TASK GOAL: Having located the line with "The image size is (1024, 432).", print it and each remaining line exactly, stopping at the end of the material and omitting pictures.

DATA TO EXAMINE:
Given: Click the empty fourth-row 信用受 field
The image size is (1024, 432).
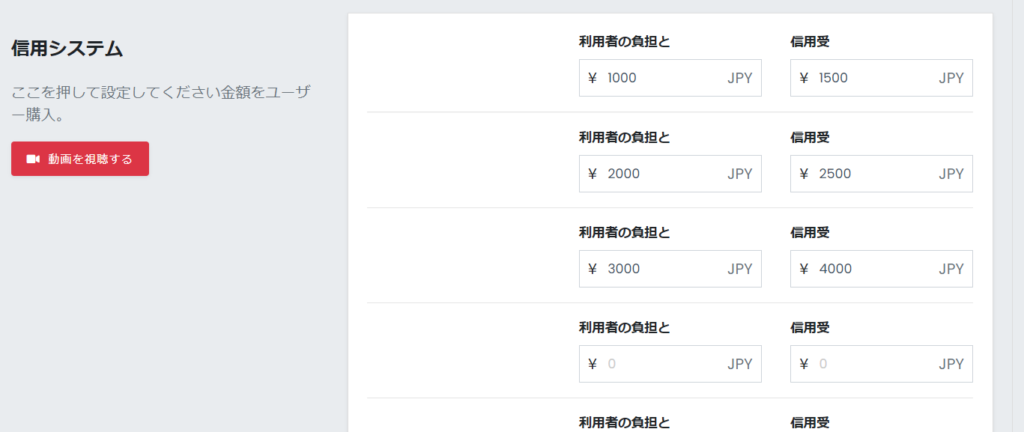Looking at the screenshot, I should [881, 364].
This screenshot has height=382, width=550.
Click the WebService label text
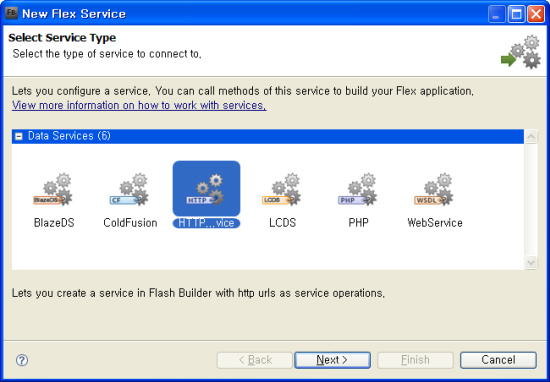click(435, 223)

SOLUTION TO THIS TASK:
The image size is (1024, 432).
Looking at the screenshot, I should [881, 364].
This screenshot has height=382, width=550.
Click the WebService label text
click(435, 223)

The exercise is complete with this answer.